In the listing, starting at the line containing "This screenshot has height=457, width=610." and ending at the line containing "Click the Nouveau", replace "floppy disk" with "diskette" and reproduce only those lines, with everything else unchanged.

'''

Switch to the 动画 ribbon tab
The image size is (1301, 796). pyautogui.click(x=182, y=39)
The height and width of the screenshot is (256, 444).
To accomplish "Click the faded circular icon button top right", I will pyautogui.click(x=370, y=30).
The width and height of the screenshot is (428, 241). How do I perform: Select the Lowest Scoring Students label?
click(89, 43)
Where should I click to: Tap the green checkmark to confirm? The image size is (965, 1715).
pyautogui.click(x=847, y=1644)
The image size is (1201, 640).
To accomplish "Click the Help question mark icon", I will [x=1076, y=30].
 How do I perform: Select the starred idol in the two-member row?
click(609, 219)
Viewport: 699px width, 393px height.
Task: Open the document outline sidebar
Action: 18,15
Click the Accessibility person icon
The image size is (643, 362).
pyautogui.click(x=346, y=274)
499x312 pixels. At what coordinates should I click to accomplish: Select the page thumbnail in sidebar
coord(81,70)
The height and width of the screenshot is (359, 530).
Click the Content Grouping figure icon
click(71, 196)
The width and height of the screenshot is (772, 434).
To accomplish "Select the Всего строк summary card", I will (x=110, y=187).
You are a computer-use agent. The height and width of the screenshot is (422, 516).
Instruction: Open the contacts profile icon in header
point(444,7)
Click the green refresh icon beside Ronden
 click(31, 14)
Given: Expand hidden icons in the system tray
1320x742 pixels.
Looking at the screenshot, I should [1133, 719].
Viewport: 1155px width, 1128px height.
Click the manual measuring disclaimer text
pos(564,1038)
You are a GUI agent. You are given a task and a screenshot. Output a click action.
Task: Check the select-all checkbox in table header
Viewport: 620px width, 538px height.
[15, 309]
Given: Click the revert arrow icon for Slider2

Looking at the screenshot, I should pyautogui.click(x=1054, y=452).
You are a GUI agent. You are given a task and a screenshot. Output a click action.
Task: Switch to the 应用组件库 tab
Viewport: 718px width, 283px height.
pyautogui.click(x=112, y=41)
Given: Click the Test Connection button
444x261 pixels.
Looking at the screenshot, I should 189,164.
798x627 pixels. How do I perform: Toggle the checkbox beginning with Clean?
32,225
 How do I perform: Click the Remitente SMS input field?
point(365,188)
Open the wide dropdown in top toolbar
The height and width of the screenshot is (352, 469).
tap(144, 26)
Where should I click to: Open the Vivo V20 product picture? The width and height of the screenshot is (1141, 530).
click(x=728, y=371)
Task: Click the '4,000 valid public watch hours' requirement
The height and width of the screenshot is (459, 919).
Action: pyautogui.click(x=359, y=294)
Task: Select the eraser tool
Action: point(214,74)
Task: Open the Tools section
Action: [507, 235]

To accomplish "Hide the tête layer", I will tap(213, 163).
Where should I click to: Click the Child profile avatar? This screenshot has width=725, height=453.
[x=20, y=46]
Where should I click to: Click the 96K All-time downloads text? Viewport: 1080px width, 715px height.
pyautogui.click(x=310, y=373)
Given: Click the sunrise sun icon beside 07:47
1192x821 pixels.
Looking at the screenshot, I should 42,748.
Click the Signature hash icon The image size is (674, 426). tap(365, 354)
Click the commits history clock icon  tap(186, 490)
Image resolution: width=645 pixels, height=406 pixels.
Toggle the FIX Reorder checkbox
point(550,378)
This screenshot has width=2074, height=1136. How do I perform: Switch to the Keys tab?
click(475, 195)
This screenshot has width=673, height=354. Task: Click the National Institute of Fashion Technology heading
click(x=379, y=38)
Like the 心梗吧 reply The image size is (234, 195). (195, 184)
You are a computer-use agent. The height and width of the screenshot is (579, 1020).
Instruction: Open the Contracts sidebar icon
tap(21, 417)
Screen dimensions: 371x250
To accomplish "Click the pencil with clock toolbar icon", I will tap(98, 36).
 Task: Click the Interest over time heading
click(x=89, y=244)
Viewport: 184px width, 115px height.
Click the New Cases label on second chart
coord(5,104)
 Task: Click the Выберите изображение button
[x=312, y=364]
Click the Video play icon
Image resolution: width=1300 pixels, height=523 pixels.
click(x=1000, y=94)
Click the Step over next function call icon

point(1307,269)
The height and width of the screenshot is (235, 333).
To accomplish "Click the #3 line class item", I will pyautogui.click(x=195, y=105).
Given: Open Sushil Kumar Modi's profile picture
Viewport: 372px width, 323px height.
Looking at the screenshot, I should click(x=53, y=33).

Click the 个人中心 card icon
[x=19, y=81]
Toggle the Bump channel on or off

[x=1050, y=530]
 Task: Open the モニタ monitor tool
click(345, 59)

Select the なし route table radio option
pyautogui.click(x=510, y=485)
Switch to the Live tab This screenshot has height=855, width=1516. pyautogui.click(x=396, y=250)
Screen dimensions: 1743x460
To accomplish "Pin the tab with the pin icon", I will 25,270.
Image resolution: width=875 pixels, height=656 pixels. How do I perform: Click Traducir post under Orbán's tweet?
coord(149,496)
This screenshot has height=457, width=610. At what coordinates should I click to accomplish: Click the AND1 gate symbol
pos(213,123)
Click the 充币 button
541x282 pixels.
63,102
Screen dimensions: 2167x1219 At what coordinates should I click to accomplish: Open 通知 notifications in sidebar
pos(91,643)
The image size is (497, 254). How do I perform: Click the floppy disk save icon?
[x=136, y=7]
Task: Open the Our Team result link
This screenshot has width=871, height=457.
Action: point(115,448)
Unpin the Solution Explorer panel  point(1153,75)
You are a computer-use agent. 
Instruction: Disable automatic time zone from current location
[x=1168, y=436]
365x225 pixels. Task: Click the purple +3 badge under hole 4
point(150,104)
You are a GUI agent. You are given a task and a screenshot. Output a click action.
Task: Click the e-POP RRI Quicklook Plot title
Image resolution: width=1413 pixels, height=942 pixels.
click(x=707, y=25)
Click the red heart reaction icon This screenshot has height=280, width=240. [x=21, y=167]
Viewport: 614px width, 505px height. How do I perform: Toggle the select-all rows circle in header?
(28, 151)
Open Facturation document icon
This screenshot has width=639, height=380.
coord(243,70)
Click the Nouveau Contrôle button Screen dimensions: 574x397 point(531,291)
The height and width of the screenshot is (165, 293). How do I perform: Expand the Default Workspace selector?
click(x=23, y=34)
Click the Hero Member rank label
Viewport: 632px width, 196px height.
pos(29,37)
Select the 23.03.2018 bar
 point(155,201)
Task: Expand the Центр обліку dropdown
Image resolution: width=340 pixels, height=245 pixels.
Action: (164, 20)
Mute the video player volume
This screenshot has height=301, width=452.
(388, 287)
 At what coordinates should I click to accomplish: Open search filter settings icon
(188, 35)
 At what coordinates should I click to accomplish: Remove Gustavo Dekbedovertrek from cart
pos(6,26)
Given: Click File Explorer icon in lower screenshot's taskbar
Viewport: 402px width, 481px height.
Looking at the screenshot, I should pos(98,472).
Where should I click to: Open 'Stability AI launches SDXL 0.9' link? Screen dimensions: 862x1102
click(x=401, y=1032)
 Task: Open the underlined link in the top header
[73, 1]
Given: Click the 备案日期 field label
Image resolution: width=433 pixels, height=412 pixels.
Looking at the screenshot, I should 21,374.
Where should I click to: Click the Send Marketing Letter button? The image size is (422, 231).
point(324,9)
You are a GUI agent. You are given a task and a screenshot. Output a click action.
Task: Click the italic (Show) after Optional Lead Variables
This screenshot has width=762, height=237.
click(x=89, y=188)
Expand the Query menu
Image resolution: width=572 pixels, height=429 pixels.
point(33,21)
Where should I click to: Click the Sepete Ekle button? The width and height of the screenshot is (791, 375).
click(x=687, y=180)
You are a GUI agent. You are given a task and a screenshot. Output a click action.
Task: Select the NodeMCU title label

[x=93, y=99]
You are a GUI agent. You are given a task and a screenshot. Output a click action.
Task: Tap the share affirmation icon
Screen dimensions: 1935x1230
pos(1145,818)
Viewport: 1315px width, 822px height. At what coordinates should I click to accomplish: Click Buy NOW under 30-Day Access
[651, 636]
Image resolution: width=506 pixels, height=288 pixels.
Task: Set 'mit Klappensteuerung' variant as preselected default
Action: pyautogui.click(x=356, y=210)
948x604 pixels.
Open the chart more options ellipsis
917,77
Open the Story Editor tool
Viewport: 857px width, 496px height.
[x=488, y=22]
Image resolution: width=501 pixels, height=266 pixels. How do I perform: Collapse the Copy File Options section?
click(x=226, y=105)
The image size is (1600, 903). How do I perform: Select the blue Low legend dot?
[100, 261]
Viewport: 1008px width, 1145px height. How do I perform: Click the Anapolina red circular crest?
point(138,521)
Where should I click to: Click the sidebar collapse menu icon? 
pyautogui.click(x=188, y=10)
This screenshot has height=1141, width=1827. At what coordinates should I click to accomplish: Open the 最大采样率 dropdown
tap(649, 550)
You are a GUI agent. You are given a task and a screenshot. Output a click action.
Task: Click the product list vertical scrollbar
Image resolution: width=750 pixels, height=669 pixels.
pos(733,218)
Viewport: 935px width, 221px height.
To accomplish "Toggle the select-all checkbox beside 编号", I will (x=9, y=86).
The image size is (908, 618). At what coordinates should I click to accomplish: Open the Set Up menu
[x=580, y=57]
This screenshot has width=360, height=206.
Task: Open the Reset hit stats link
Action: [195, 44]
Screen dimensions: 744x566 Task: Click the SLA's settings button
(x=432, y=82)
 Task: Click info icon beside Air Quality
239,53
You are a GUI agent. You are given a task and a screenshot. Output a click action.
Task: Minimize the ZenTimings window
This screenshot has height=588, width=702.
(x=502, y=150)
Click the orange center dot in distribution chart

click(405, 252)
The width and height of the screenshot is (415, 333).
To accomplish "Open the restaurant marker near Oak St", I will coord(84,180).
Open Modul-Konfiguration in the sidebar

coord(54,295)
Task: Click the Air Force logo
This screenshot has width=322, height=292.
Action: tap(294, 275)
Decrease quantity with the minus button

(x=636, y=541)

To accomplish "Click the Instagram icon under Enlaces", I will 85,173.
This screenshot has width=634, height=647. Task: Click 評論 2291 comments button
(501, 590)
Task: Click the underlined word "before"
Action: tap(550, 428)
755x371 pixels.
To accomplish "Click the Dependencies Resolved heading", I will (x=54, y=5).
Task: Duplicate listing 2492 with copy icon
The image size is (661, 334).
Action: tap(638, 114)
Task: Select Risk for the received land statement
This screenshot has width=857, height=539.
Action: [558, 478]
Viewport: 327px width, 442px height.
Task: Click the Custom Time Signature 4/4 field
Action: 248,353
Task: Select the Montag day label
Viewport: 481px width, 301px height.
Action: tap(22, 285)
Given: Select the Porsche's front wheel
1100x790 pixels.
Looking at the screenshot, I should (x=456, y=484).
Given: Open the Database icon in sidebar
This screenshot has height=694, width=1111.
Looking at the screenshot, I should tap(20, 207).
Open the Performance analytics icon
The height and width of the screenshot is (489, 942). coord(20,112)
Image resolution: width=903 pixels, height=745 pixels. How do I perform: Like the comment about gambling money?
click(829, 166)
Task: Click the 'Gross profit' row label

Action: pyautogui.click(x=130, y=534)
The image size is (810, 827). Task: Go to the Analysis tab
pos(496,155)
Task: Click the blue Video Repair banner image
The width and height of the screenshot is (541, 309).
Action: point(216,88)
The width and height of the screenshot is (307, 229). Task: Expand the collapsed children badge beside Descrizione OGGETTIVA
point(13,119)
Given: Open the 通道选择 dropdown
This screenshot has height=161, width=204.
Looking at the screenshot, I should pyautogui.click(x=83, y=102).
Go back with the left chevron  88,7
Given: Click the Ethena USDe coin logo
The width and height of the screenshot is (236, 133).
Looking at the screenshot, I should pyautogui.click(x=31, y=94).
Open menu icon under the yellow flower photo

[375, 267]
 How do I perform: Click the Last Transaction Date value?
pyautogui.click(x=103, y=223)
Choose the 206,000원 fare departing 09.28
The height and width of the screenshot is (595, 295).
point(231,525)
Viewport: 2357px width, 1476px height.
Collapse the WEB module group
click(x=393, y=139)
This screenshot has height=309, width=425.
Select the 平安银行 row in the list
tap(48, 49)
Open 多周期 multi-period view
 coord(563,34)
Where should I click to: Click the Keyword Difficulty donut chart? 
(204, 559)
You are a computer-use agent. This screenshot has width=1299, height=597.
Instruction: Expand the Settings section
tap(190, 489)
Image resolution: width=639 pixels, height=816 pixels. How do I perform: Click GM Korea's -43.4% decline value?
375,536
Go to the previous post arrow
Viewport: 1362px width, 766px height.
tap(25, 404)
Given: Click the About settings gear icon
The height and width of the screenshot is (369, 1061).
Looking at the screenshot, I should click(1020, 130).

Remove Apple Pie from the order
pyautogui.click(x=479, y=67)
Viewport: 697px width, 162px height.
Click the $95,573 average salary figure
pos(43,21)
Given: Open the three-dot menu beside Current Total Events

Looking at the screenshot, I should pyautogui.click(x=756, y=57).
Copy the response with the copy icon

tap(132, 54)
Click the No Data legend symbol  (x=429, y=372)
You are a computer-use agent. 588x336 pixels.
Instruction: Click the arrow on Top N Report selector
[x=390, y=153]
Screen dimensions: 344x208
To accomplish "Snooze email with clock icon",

'''

- Reply
This screenshot has height=457, width=610. At what coordinates should I click to accomplish: Click the AND1 gate symbol
pos(213,123)
Click the 充币 button
541x282 pixels.
63,102
Screen dimensions: 2167x1219 At what coordinates should I click to accomplish: Open 通知 notifications in sidebar
pos(91,643)
The image size is (497, 254). How do I perform: Click the diskette save icon?
[x=136, y=7]
Task: Open the Our Team result link
This screenshot has width=871, height=457.
Action: point(115,448)
Unpin the Solution Explorer panel  point(1153,75)
You are a computer-use agent. 
Instruction: Disable automatic time zone from current location
[x=1168, y=436]
365x225 pixels. Task: Click the purple +3 badge under hole 4
point(150,104)
You are a GUI agent. You are given a task and a screenshot. Output a click action.
Task: Click the e-POP RRI Quicklook Plot title
Image resolution: width=1413 pixels, height=942 pixels.
click(x=707, y=25)
Click the red heart reaction icon This screenshot has height=280, width=240. [x=21, y=167]
Viewport: 614px width, 505px height. How do I perform: Toggle the select-all rows circle in header?
(28, 151)
Open Facturation document icon
This screenshot has width=639, height=380.
coord(243,70)
Click the Nouveau Contrôle button Screen dimensions: 574x397 point(531,291)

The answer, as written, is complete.